● **Goal**
Reproduce each of the following lines word for word, with every character, space, and line break unchanged.

● **Given information**
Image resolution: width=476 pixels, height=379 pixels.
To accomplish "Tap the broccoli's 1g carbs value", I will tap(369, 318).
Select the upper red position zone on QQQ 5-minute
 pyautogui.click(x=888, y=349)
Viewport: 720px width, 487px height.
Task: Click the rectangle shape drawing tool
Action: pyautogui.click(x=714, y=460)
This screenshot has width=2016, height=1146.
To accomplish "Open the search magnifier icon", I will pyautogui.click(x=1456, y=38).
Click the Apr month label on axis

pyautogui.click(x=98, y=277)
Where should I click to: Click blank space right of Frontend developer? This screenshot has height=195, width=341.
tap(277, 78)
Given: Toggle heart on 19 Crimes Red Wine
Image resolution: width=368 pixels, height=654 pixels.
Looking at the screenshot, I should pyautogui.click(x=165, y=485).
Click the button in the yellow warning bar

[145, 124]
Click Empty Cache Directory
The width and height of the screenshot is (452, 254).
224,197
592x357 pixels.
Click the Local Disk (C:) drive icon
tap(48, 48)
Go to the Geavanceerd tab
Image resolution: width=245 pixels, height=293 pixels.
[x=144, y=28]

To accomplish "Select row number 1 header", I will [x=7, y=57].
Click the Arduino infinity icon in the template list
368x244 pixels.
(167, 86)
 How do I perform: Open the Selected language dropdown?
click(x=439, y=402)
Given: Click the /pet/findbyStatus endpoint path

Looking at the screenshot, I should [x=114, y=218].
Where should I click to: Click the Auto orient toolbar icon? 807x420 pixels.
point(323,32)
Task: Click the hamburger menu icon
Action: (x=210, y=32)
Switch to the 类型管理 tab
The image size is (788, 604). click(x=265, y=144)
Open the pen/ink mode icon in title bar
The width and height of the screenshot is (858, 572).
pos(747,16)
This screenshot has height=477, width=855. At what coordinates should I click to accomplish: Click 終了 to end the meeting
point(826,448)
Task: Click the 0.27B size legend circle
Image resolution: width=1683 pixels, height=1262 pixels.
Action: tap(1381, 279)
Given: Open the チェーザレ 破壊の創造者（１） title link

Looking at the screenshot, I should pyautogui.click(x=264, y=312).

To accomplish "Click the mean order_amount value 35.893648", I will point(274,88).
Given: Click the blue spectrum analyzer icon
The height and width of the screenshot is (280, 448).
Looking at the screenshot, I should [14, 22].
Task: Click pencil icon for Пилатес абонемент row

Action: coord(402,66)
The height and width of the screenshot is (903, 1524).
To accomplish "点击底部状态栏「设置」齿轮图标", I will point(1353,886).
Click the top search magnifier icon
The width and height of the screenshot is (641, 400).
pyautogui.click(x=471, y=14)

● **Solution**
Image resolution: width=476 pixels, height=379 pixels.
To accomplish "Tap the broccoli's 1g carbs value", I will tap(369, 318).
Select the upper red position zone on QQQ 5-minute
 pyautogui.click(x=888, y=349)
Viewport: 720px width, 487px height.
Task: Click the rectangle shape drawing tool
Action: pyautogui.click(x=714, y=460)
This screenshot has width=2016, height=1146.
To accomplish "Open the search magnifier icon", I will pyautogui.click(x=1456, y=38).
Click the Apr month label on axis

pyautogui.click(x=98, y=277)
Where should I click to: Click blank space right of Frontend developer? This screenshot has height=195, width=341.
tap(277, 78)
Given: Toggle heart on 19 Crimes Red Wine
Image resolution: width=368 pixels, height=654 pixels.
Looking at the screenshot, I should pyautogui.click(x=165, y=485).
Click the button in the yellow warning bar

[145, 124]
Click Empty Cache Directory
The width and height of the screenshot is (452, 254).
224,197
592x357 pixels.
Click the Local Disk (C:) drive icon
tap(48, 48)
Go to the Geavanceerd tab
Image resolution: width=245 pixels, height=293 pixels.
[x=144, y=28]

To accomplish "Select row number 1 header", I will [x=7, y=57].
Click the Arduino infinity icon in the template list
368x244 pixels.
(167, 86)
 How do I perform: Open the Selected language dropdown?
click(x=439, y=402)
Given: Click the /pet/findbyStatus endpoint path

Looking at the screenshot, I should [x=114, y=218].
Where should I click to: Click the Auto orient toolbar icon? 807x420 pixels.
point(323,32)
Task: Click the hamburger menu icon
Action: (x=210, y=32)
Switch to the 类型管理 tab
The image size is (788, 604). click(x=265, y=144)
Open the pen/ink mode icon in title bar
The width and height of the screenshot is (858, 572).
pos(747,16)
This screenshot has height=477, width=855. At what coordinates should I click to accomplish: Click 終了 to end the meeting
point(826,448)
Task: Click the 0.27B size legend circle
Image resolution: width=1683 pixels, height=1262 pixels.
Action: tap(1381, 279)
Given: Open the チェーザレ 破壊の創造者（１） title link

Looking at the screenshot, I should pyautogui.click(x=264, y=312).

To accomplish "Click the mean order_amount value 35.893648", I will point(274,88).
Given: Click the blue spectrum analyzer icon
The height and width of the screenshot is (280, 448).
Looking at the screenshot, I should [14, 22].
Task: Click pencil icon for Пилатес абонемент row

Action: coord(402,66)
The height and width of the screenshot is (903, 1524).
To accomplish "点击底部状态栏「设置」齿轮图标", I will point(1353,886).
Click the top search magnifier icon
The width and height of the screenshot is (641, 400).
pyautogui.click(x=471, y=14)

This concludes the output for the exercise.